If the profane serpent
exists in an illusory reality – the mirror of electromagnetism into which the
future is collapsing – the opposite to that reality is the almost morbid
infatuation with fertility that has been called decadence.
In order to
justify my use of the word decadent with respect to Howard, one has to
acknowledge that a contrary view is often stated.
Blood and
passion make the Conan stories so powerful in impact. Blood and passion and the
triumph of barbarism over the decadence of civilization. (Robert Weinberg, Annotated Guide,
page 117)
I can see what
Weinberg means, but have to ask whether decadence is an opportunity for vital
springs to upsurge once again? Civilization must decline if it is to have an
influx of strength. The alternative is the dead-hand of tyranny that makes a
bad thing worse still.
‘This is the
price a nation must pay for decaying: the strong young people come in and take
possession, one way or another.. the people are fat-bellied – but still they
murmur and curse and spit on my shadow. What do they want?’
The Pict
grinned savagely and with bitter mirth. ‘Another Borna! A red-handed tyrant!’ (Kull and Brule in Swords of the Purple
Kingdom, King Kull page 141)
In the modern
scene, tyranny takes the form of the sterilization of culture; the abandonment
of the fertile zest in the gardens and ancient quarters of color.
The morbid
fascination with scenes of blood and passion are almost a definition of
the French-tinged decadent movement of the mid 19th century which
influenced both the pre-Raphaelites and the symbolists.
There is at the
same time a turning back to medievalism, and a disgust at material corruption,
particularly as seen in Burne-Jones’ fantasms
The Beguiling
of Merlin
The weird
eroticism of this is not far from Brundage’s Weird Tales covers! The original
decadent art movement is opposed to nature – biologically and morally,
conventional sexuality. You wonder, though, is this had something to do with
the established mainstream (Anglo) domination of the Darwinian view, which imagines
what Richard Dawkins later called a “blind watchmaker” at work?
The decadent
repugnance for materialism might have extended to what were seen as the “facts”

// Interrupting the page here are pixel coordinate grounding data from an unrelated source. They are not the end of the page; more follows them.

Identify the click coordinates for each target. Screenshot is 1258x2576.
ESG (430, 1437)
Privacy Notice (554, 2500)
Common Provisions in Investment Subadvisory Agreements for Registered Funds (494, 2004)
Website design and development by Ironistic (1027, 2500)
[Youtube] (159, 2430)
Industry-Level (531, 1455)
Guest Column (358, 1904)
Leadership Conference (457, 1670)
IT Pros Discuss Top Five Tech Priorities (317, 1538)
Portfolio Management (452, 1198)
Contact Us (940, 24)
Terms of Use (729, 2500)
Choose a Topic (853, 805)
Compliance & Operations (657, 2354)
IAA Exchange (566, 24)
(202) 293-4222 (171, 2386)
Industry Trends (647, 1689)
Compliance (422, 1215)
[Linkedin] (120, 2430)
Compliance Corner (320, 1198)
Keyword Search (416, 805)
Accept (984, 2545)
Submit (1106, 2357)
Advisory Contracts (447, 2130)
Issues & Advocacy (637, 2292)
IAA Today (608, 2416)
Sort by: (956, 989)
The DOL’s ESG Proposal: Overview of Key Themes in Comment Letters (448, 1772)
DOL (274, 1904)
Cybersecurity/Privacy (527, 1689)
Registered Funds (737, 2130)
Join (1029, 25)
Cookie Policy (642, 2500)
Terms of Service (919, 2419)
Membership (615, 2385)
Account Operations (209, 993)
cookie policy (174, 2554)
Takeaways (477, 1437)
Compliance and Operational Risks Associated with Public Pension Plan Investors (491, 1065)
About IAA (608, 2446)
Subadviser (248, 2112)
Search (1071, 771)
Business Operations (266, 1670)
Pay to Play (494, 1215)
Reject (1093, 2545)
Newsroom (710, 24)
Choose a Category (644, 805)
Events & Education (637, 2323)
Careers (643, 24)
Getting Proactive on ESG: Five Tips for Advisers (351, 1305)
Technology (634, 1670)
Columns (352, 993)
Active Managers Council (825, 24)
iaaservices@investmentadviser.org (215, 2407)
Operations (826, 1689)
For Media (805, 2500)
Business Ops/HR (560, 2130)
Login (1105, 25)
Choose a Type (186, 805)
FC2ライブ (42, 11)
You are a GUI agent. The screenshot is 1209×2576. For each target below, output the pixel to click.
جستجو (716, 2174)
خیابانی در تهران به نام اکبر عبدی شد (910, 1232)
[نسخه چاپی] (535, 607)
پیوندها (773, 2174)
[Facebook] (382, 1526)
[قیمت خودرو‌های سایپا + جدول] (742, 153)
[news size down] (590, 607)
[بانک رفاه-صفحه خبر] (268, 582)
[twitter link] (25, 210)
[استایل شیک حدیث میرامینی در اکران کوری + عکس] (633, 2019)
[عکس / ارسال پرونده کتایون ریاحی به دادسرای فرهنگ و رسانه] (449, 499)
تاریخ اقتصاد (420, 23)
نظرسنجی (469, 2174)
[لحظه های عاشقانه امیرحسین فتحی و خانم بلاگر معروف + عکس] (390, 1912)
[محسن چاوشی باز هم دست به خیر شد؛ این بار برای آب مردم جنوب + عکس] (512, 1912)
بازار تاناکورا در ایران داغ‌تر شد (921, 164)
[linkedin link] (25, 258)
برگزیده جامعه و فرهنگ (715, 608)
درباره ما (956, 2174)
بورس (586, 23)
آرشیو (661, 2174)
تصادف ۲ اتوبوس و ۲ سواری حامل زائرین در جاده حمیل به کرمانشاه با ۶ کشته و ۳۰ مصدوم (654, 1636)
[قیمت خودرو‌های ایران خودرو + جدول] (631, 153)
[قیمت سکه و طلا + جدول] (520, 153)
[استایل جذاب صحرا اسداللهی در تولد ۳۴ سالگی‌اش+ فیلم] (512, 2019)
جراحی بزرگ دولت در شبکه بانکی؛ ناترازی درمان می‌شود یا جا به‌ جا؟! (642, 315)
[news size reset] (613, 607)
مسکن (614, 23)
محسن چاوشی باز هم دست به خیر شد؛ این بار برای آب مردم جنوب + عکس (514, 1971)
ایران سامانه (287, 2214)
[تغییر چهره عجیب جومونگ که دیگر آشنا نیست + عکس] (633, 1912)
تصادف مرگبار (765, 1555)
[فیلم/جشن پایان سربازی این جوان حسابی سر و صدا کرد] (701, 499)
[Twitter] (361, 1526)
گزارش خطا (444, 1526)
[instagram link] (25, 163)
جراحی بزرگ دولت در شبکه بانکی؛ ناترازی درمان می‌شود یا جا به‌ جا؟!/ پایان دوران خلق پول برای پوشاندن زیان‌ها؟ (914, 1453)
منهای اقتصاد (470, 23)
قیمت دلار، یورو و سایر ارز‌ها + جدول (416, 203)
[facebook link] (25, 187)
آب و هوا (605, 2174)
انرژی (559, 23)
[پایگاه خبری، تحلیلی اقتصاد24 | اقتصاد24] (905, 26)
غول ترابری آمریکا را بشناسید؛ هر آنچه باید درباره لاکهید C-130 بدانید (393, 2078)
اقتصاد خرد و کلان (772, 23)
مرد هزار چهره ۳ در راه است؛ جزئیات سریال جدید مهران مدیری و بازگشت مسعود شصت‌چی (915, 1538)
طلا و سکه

of nature – the improvement of species by natural selection as opposed to the
passion of irrational love.
What I have been
saying for awhile is that the symmetries of nature – and the sublime symmetries
of the erotic and feminine – symbolise a fertility that is physically pure.
Symmetry is
strong and simple, and is not selected for, it just is. A figure has a back and
a front, a left and a right. The swaying, serpentine lines of the feminine
figure are manifestations of primal symmetry.
What I’m saying
is that decadent art has not been corrupted by the modernist infatuation with “facts”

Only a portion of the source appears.